Blog post by Natasha Yacoub, Chair of Feminist Theory and Displacement Working Group, RLI, University of London, Janna Wessels, Assistant Professor, Amsterdam Centre for Migration & Refugee Law (ACMRL), VU University Amsterdam, and Rosa da Costa, independent expert in refugee law..
Feminist theory in refugee law rose to prominence in the 1990s. However, Dauvergne recently noted that “the past three decades of feminist work in refugee law advocacy stand as a cautionary tale” because “what began with a huge burst of energy and creativity in the final decade of the twentieth century has stalled spectacularly”. It is time for change.
This is the reason that, in 2020, the Refugee Law Initiative Working Group on Feminist Theory and Displacement was formed (the Working Group). It seeks to rekindle feminist engagement not only with refugee law narrowly understood, but also with legal displacement research more broadly. Based on the conviction that they have great reformatory potential, this group engages in regular discussions about the relevance of feminist approaches to legal displacement research, extending beyond refugee law to consider the legal protection of other forcibly displaced persons. A blog series, which will be released throughout 2023, will highlight some of these discussions. The present blog post serves to explain the work of the Working Group and introduce the monthly blog series on feminist approaches to legal displacement research.
The power of feminist approaches to legal research: the RLI Working Group on Feminist Theory and Displacement as a platform for change
While we share the sense that feminist engagement with refugee law has lost its initial steam, we observe a recent move towards a rediscovery of feminist approaches in legal displacement research. Feminist approaches challenge the content, as well as the parameters, of knowledge in this field. Some recent scholarship engaging feminist theories has emerged, principally building on previous work focussing on ‘exclusionary inclusion’ and the refugee definition as well as refugee status determination. There is budding scholarship on other aspects of legal displacement research such as ‘protection at sea’ and non-refoulement, durable solutions and the boundaries of refugee law.
To advance this scholarship, the Working Group connects academics working in this field, ranging from early career scholars to senior academics. The platform aims to deepen connections between members, facilitate academic exchange and promote action to re-invigorate feminist theory in legal displacement research. There are currently 23 members from diverse regions, including the Middle East and Africa, Asia and the Pacific, the Americas and Europe, all of whom are also RLI Research Affiliates and Senior Research Associates. The Working Group conducts regular meetings principally by remote means so as to allow for the widest possible participation by network members from across the world.

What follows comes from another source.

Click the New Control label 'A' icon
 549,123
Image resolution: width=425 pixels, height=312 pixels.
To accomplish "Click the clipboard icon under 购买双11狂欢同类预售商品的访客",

Since its inception, the Working Group has analysed different feminist approaches, highlighting both their contributions to displacement research and areas for future exploration. This work informed a thematic panel on feminist theory for the RLI Annual Conference 2022, which challenged the boundaries of international refugee law and international human rights institutions and explored practical ways to improve refugee protection. A feminist reliance on strategic essentialism served as a tool for Catherine Briddick’s analysis of the CEDAW Committee’s approach to discrimination experienced by women in the context of migration control. A queer theory lens was used by Janna Wessels to unravel the relationship between human rights and the refugee definition. An intersectionality approach helped Nour Daoud deconstruct how Syrian women’s representation across gender, class, and refugee identity dimensions shapes experiences of intimate partner violence experiences in Jordan. Feminist New Materialist theory was drawn upon by Claudia Blandon to show how women in Colombia are transforming legal and human rights knowledge to empower individuals and communities. This panel showcased the disruptive and transformational power of feminist legal research to chart ways for change in legal displacement research. To build on this, the Working Group is presenting the 2023 blog series.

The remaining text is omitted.